__WHAT IS EXPECTED__
Find every line below that contains the string "pixels", matching case exactly, and copy each of those lines.

* Start *

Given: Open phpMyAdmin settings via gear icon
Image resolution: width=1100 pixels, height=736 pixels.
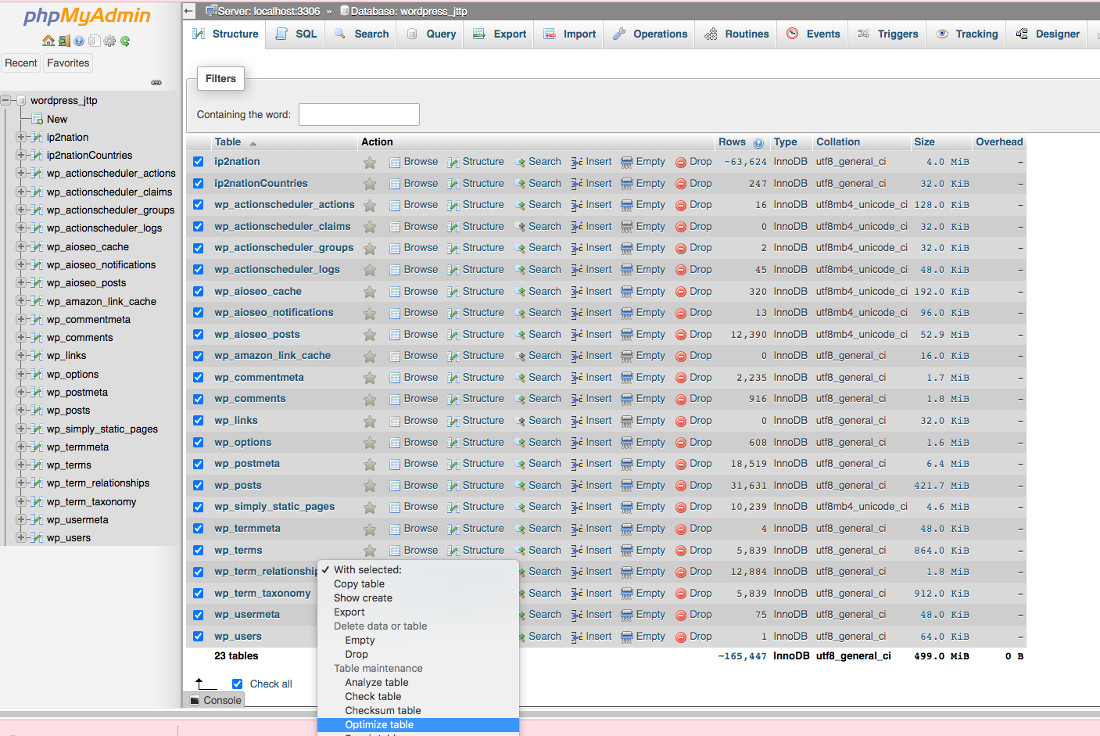Looking at the screenshot, I should coord(109,41).
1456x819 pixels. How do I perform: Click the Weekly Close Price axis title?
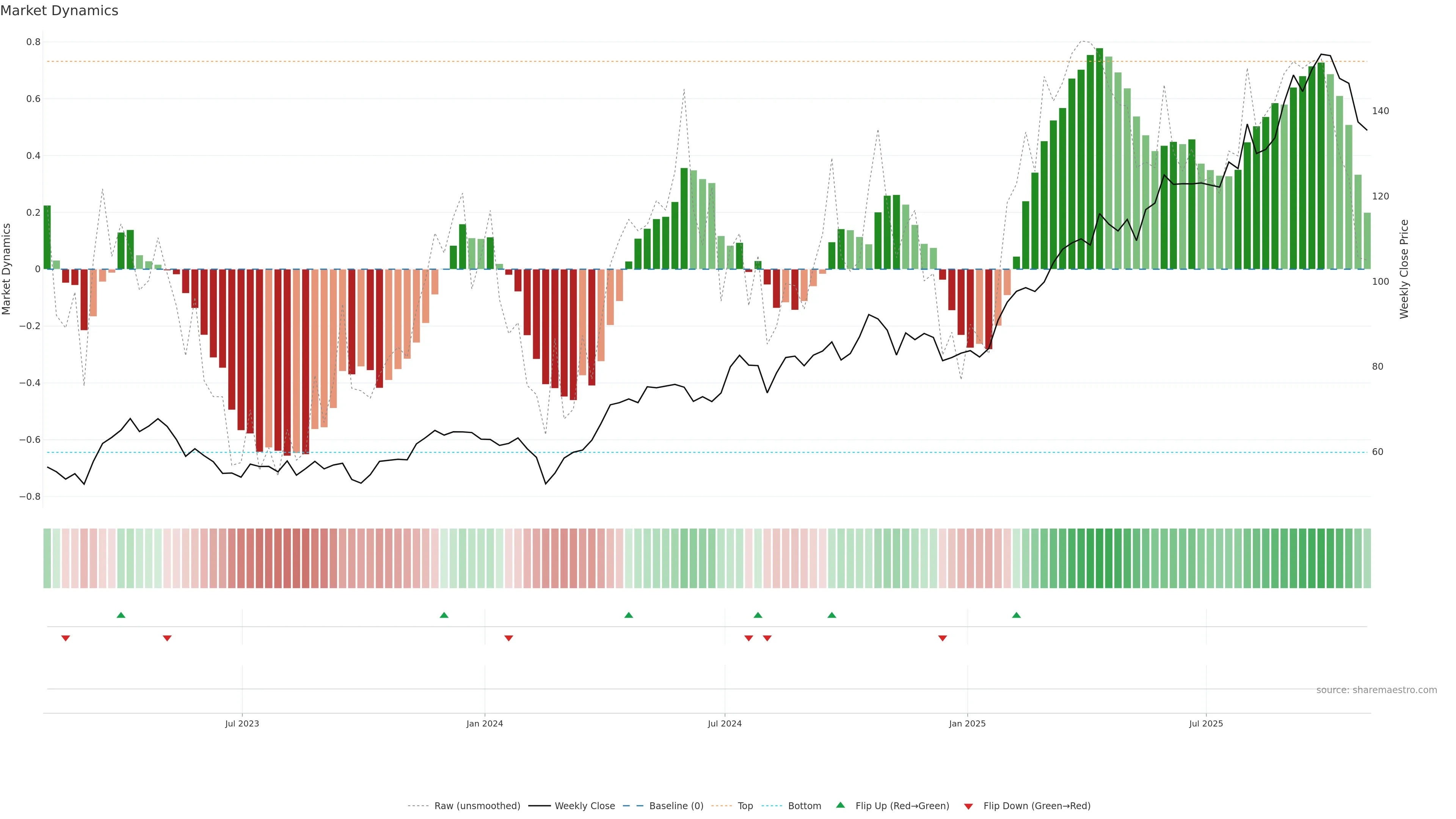point(1404,269)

* End *

__FINISHED TASK__
Image resolution: width=1100 pixels, height=736 pixels.
1456x819 pixels. How do I perform: Click the Weekly Close Price axis title?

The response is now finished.